In many cases, this is an architectural question that is only answered with large amounts of experience or even larger amounts of system modeling and analysis. In other cases, 5 minutes on the back of an envelop could show you a specialized co-processor adds weeks of work but no performance improvement.
An example of a hard case is any modern mobile phone processor. Take a look at the TI OMAP5430. Notice it has a least 10 processors, of varying types(the PowerVR block alone has multiple execution units) and dozens of full-custom peripherals. Anytime you wish to offload something from the 'main' CPUs, there is a potential bus bandwidth/silicon area/time-to-market cost that has to be considered.
An easy case would be something like what your professor mentioned. A DSP/GPU/FPGA will perform image processing tasks, like 2D convolution, orders of magnitude faster than a CPU. But 'housekeeping' tasks like file-management are not something one would tackle with an FPGA.
In your case, I don't think that your professor expects you to do something 'real'. I think what he's looking for is your understanding of what CPUs/GPUs/DSPs are good at, and what custom hardware is good at. You may wish to look for an interesting niche problem, such as those in bioinformatics.
I don't know what codesign is, but I did some verilog before; I think simple image (or signal) processing tasks are good candidates for such embedded systems, because many times they involve real time processing of massive loads of data (preferably SIMD operations).
Image processing tasks often look easy, because our brain does mind-bogglingly complex processing for us, but actually they are very challenging. I think this challenge is what's important, not if such a system were implemented before. I would go with implementing Hough transform (first for lines and circles, than the generalized one - it's considered a slow algorithm in image processing) and do some realtime segmentation. I'm sure it will be a challenging task as it evolves.
First thing to do when partitioning is to look at the dataflows. Draw a block diagram of where each of the "subalgorithms" fits, along with the data going in and out. Anytime you have to move large amounts of data from one domain to another, start looking to move part of the problem to the other side of the split.
For example, consider an image processing pipeline which does an edge-detect followed by a compare with threshold, then some more processing. The output of the edge-detect will be (say) 16-bit signed values, one for each pixel. The final output is a binary image (a bit set indicates where the "significant" edges are).
One (obviously naive, but it makes the point) implementation might be to do the edge detect in hardware, ship the edge image to software and then threshold it. That involves shipping a whole image of 16-bit values "across the divide".
Better, do the threshold in hardware also. Then you can shift 8 "1-bit-pixels"/byte. (Or even run length encode it).
Once you have a sensible bandwidth partition, you have to find out if the blocks that fit in each domain are a good fit for that domain, or maybe consider a different partition.
I would add that in general, HW/SW codesign is useful when it reduces cost.
There are 2 major cost factors in embedded systems:
development cost
production cost
The higher is your production volume, the more important is the production cost, and development cost becomes less important.
Today it is harder to develop hardware than software. That means that development cost of codesign-solution will be higher today. That means that it is useful mostly for high-volume production. However, you need FPGAs (or similar) to do codesign today, and they cost a lot.
That means that codesign is useful when cost of necessary FPGA will be lower than an existing solution for your type of problem (CPU, GPU, DSP, etc), assuming both solutions meet your other requirements. And that will be the case (mostly) for high-performance systems, because FPGAs are costly today.
So, basically you will want to codesign your system if it will be produced in high volumes and it is a high-performance device.
This is a bit simplified and might become false in a decade or so. There is an ongoing research on HW/SW synthesis from high-level specifications + FPGA prices are falling. That means that in a decade or so codesign might become useful for most of embedded systems.
Any project you end up doing, my suggestion would be to make a software version and a hardware version of the algorithm to do performance comparison. You can also do a comparison on development time etc. This will make your project a lot more scientific and helpful for everyone else, should you choose to publish anything. Blindly thinking hardware is faster than software is not a good idea, so profiling is important.

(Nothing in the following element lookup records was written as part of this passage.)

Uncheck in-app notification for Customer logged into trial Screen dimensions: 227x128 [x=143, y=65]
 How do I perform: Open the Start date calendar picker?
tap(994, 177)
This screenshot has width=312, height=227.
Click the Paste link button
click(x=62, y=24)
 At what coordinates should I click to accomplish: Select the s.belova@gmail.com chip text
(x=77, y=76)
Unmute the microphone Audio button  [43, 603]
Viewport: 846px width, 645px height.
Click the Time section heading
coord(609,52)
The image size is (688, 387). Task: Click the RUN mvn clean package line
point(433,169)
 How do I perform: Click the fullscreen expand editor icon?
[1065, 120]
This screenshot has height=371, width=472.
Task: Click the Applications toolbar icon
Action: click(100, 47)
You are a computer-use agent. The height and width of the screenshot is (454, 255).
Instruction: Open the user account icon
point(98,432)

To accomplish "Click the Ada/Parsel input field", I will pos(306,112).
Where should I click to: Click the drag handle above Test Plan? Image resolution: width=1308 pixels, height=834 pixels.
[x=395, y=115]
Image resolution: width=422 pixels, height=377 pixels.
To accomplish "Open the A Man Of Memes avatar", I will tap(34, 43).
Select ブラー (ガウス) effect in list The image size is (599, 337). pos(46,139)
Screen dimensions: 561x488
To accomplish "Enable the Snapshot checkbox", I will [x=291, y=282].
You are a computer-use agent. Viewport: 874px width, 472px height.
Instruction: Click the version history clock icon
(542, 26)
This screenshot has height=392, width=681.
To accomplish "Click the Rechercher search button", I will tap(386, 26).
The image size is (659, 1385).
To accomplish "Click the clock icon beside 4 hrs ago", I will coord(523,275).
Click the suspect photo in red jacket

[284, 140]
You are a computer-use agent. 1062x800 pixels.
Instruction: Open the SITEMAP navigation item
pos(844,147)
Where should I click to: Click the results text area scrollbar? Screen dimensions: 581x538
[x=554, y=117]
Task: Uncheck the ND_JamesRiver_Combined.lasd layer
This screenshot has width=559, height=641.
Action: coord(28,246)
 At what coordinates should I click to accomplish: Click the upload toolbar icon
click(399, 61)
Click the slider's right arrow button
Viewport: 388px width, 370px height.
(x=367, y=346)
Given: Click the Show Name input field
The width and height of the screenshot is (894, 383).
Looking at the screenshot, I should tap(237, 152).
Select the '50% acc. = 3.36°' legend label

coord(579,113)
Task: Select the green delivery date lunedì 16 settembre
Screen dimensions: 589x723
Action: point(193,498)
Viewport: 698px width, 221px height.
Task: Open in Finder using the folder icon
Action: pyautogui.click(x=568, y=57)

Should I manage pages or just lean on virtual memory?

I'm writing a database-style thing in C (i.e. it will store and operate on about 500,000 records). I'm going to be running it in a memory-constrained environment (VPS) so I don't want memory usage to balloon. I'm not going to be handling huge amounts of data - perhaps up to 200MB in total, but I want the memory footprint to remain in the region of 30MB (pulling these numbers out of the air).
My instinct is doing my own page handling (real databases do this), but I have received advice saying that I should just allocate it all and allow the OS to do the VM paging for me. My numbers will never rise above this order of magnitude. Which is the best choice in this case?
Assuming the second choice, at what point would it be sensible for a program to do its own paging? Obviously RDBMsses that can handle gigabytes must do this, but there must be a point along the scale at which the question is worth asking.
Thanks!
Use malloc until it's running. Then and only then, start profiling. If you run into the same performance issues as the proprietary and mainstream "real databases", you will naturally begin to perform cache/page/alignment optimizations. These things can easily be slotted in after you have a working database, and are orthogonal to having a working database.
The database management systems that perform their own paging also benefit from the investment of huge research efforts to make sure their paging algorithms function well under varying system and load conditions. Unless you have a similar set of resources at your disposal I'd recommend against taking that approach.
The OS paging system you have at your disposal has already benefit from tuning efforts of many people.
There are, however, some things you can do to tune your OS to benefit database type access (large sequential I/O operations) vs. the typical desktop tuning (mix of seq. and random I/O).
In short, if you are a one man team or a small team, you probably should make use of existing tools rather than trying to roll your own in that particular area.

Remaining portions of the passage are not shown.